• Problem 1
In the IRS crypto reporting commentary below, condense the paragraph beginning "Section 6045 of the tax code" into a shorter version that keeps its main facts.

#### Text excerpt

IRS Proposes Crypto Reporting Regulations

Jason Schwartz Commentary by Jason Schwartz

The Internal Revenue Service proposed crypto broker reporting regulations.

Background

Section 6045 of the tax code requires brokers to provide customers and the IRS with 1099s showing the customer's name and address, proceeds from the sale, and basis of assets sold, and to "backup withhold" on customers who don't provide certain identifying information. The Infrastructure Investment and Jobs Act revised the definition of "broker" to include "any person who (for consideration) is responsible for regularly providing any service effectuating transfers of digital assets on behalf of another person." The proposed regulations implement that change.

Digital Asset

The proposed reporting requirements apply to transfers of digital assets, which the tax code defines as "any digital representation of value which is recorded on a cryptographically secured distributed ledger or any similar technology as specified by the Secretary." Most crypto tokens aren’t technically "representations of value," either because they aren't semiotic (e.g., BTC or ETH) or they represent financial positions (LP tokens), credentials (ENS domain names), or...cartoons (most non-fungible tokens).

The proposed regulations retain that definition, and the preamble indicates that the definition applies to anything transferrable onchain, including stablecoins, NFTs, semi-fungible tokens, and tokenized stock and bonds (with a coordination rule to avoid duplicative 1099s). Assets whose sales would not be reportable if effected offchain (e.g., memorabilia or customer reward points) can give rise to a reporting requirement when sold in tokenized form. (Note: under the Financial Action Task Force guidance on virtual assets, tokens "that are in practice used as collectibles rather than as payment or investment instruments" are not digital representations of value.)

Broker

Current regulations define a broker as "any person that, in the ordinary course of a trade or business, stands ready to affect sales to be made by others." The proposed regulations retain that definition, but redefine "effect" to turn virtually every crypto app into a broker. "Effecting" now would include acting as a "digital asset middleman," (someone providing facilitative services - other than "solely" validating - who is in a position to know the seller's identity). "Facilitative services" would include providing access to smart contracts. Under the proposal, someone is in a "position to know" a seller's identity if they could know it (e.g., by token-gating a website), or if they have the ability to change the fees charged for the facilitative services. Brokers can include: publishers of DEX sites or wallets with built-in token swap routing; decentralized autonomous organizations; multisigs; and individual participants in the foregoing.

########
#### Dataset records

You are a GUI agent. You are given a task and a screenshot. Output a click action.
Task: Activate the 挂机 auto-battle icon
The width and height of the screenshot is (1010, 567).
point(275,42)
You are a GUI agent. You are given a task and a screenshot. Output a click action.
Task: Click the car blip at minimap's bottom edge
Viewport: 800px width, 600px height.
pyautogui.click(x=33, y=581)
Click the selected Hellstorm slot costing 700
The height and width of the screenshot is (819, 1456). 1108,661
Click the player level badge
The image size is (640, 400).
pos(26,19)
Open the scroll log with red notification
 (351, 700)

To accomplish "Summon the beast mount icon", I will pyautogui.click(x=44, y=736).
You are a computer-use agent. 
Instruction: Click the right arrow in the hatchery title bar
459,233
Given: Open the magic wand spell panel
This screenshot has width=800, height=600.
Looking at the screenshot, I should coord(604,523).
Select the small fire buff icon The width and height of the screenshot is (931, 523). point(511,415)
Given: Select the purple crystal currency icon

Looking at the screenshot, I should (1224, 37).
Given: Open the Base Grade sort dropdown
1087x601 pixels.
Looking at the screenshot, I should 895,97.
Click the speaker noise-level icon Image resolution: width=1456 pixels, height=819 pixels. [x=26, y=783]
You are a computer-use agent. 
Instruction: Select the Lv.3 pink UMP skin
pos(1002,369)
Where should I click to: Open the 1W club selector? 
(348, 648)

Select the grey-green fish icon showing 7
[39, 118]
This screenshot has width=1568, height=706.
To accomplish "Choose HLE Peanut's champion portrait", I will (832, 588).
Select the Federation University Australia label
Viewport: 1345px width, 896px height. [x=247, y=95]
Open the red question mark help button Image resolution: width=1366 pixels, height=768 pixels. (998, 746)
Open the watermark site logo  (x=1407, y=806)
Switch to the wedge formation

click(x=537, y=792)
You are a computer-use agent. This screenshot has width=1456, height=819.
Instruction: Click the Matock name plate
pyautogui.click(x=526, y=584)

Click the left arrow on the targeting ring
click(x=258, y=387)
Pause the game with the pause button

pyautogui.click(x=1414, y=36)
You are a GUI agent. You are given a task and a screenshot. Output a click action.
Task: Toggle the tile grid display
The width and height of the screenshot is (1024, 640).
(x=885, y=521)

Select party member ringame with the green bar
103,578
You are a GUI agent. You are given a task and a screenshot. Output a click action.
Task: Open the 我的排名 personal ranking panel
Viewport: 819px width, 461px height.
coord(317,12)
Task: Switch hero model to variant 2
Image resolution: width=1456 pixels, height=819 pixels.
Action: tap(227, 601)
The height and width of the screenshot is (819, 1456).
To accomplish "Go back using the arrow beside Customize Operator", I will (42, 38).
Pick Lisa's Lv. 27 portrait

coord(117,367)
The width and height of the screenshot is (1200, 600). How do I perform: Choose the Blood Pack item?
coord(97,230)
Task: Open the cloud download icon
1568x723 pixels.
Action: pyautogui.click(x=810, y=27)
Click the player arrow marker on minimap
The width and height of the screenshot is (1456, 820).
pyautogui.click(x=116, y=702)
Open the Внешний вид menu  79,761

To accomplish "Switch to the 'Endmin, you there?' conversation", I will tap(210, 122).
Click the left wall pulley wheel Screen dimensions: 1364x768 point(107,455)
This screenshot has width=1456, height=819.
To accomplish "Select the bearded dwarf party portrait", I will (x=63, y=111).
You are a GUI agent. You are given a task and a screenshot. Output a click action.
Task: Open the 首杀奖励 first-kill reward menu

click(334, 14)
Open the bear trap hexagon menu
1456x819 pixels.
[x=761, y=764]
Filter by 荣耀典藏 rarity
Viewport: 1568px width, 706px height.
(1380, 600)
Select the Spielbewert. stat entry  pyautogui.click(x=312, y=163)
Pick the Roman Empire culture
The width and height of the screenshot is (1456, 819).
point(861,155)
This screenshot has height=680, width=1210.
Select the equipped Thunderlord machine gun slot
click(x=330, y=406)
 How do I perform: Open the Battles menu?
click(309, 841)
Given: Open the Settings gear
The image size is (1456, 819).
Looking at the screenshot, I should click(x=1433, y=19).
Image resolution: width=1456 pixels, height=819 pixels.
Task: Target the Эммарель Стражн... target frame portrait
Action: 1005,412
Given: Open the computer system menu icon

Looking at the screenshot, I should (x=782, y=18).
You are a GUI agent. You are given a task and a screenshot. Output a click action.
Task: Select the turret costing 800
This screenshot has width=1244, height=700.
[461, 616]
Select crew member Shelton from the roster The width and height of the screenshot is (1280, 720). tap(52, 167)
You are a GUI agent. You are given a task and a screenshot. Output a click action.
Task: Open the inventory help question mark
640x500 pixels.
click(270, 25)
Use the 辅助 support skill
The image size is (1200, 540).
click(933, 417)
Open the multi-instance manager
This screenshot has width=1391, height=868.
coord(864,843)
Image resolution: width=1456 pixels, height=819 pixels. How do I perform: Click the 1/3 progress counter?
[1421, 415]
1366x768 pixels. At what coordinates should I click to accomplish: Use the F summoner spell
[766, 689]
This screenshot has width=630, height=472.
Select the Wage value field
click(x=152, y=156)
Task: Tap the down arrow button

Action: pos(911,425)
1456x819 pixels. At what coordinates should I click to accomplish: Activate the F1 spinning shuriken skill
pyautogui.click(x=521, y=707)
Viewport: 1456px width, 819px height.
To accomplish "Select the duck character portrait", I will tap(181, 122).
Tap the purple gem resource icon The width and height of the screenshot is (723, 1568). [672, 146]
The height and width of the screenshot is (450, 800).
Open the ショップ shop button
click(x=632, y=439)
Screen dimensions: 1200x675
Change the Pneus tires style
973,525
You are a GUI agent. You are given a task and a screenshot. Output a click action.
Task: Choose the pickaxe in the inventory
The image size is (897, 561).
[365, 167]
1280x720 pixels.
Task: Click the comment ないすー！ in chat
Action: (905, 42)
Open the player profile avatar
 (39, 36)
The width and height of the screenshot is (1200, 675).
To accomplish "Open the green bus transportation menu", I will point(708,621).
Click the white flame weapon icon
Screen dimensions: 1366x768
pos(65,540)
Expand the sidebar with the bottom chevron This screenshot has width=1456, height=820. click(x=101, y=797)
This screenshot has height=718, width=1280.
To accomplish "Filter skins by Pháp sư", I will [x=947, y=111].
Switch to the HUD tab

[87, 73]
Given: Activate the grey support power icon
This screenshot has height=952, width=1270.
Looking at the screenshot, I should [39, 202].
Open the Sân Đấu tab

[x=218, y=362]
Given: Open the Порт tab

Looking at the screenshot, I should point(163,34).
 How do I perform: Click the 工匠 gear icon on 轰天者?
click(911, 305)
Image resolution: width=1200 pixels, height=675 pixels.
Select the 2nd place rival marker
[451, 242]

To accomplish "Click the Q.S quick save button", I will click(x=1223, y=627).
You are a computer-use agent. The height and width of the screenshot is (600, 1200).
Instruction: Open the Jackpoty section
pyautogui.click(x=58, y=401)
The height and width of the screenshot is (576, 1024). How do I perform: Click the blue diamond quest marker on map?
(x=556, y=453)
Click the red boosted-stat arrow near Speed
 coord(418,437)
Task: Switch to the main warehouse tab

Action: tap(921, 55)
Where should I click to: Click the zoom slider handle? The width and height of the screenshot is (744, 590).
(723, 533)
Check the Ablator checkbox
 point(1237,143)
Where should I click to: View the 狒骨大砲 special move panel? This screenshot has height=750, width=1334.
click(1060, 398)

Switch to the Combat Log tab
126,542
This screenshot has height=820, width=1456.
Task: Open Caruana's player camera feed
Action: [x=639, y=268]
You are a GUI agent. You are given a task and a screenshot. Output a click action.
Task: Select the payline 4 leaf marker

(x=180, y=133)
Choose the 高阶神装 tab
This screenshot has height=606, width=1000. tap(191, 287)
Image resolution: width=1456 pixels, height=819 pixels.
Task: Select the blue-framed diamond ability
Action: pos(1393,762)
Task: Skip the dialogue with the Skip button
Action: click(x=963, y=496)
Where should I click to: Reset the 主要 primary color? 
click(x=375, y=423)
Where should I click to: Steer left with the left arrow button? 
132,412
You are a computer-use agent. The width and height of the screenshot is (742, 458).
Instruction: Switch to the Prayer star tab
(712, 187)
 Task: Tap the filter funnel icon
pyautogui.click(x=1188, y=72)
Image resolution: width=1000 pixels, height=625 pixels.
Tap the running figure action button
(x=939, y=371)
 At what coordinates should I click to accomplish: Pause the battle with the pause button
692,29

########

• Problem 2
Duplicate the stretch of the rows above from the line containing "Open the scroll log with red notification" through the line containing "Looking at the screenshot, I should 895,97.".

• Result 1
Section 6045 requires brokers to give customers and the IRS 1099s listing the customer's name and address, sale proceeds, and the basis of assets sold. It also requires them to backup withhold on customers who don't provide certain identifying information. The Infrastructure Investment and Jobs Act expanded "broker" to include anyone who, for consideration, regularly provides a service effectuating digital asset transfers for another person. The proposed regulations implement that change.

• Result 2
Open the scroll log with red notification
 (351, 700)

To accomplish "Summon the beast mount icon", I will pyautogui.click(x=44, y=736).
You are a computer-use agent. 
Instruction: Click the right arrow in the hatchery title bar
459,233
Given: Open the magic wand spell panel
This screenshot has width=800, height=600.
Looking at the screenshot, I should coord(604,523).
Select the small fire buff icon The width and height of the screenshot is (931, 523). point(511,415)
Given: Select the purple crystal currency icon

Looking at the screenshot, I should (1224, 37).
Given: Open the Base Grade sort dropdown
1087x601 pixels.
Looking at the screenshot, I should 895,97.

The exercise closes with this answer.